PROBLEM: Transcribe the stretch of entries below from the line with "Blog (239, 13)" through the line with "McKinsey's research (89, 1131)", exactly and with both ends included; leave out all other lines.

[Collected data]

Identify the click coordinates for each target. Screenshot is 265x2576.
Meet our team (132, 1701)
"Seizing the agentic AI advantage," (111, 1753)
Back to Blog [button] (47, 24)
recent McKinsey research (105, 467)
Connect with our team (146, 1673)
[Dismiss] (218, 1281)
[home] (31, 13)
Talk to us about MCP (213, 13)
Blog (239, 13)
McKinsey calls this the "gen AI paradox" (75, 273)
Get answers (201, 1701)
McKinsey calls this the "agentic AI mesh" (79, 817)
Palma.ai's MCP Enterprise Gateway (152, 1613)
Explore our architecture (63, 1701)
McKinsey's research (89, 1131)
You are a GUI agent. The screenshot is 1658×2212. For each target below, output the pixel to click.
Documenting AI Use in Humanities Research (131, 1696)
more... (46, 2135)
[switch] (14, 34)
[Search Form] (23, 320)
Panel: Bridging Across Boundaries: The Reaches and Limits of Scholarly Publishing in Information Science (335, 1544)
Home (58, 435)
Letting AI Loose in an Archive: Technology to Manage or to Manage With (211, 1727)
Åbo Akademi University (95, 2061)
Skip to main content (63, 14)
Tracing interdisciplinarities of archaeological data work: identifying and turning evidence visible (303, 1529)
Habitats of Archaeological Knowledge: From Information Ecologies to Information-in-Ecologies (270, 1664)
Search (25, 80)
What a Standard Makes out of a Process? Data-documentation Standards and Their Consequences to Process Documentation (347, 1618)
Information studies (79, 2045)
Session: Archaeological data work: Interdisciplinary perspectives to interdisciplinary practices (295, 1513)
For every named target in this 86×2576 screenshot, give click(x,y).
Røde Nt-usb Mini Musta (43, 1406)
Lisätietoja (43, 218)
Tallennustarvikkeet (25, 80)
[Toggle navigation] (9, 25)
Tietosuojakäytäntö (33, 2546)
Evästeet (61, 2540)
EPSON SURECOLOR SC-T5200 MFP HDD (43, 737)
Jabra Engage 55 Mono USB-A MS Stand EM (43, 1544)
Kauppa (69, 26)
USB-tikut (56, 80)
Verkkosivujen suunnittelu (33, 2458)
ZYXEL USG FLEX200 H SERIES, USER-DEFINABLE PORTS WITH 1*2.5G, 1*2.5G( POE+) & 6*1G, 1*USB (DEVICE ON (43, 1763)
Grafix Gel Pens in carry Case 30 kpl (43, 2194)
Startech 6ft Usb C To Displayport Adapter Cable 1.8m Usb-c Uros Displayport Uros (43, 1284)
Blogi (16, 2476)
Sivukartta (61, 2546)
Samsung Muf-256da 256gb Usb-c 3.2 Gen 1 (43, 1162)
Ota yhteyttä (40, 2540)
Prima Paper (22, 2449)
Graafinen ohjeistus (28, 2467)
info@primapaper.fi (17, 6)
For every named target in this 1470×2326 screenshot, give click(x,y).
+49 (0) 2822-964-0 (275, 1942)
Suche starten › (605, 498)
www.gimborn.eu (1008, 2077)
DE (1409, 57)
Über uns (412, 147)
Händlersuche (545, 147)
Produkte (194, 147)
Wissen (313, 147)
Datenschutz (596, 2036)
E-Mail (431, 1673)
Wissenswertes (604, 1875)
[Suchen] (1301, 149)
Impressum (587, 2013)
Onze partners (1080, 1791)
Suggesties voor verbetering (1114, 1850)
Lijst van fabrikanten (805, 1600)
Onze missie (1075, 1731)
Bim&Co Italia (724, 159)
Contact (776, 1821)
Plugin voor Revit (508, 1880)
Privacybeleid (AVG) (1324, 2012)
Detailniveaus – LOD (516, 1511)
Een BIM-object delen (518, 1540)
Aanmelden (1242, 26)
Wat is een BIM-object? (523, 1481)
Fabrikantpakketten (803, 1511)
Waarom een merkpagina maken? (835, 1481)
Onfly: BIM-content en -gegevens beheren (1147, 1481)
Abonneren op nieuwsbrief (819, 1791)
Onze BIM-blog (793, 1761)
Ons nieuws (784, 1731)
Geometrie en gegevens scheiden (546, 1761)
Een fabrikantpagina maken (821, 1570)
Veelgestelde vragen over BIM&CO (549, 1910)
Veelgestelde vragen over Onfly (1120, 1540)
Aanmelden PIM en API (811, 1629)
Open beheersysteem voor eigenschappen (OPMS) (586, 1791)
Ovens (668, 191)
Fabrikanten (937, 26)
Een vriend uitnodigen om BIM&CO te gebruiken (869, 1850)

REPLY TO THE TASK:
Blog (239, 13)
McKinsey calls this the "gen AI paradox" (75, 273)
Get answers (201, 1701)
McKinsey calls this the "agentic AI mesh" (79, 817)
Palma.ai's MCP Enterprise Gateway (152, 1613)
Explore our architecture (63, 1701)
McKinsey's research (89, 1131)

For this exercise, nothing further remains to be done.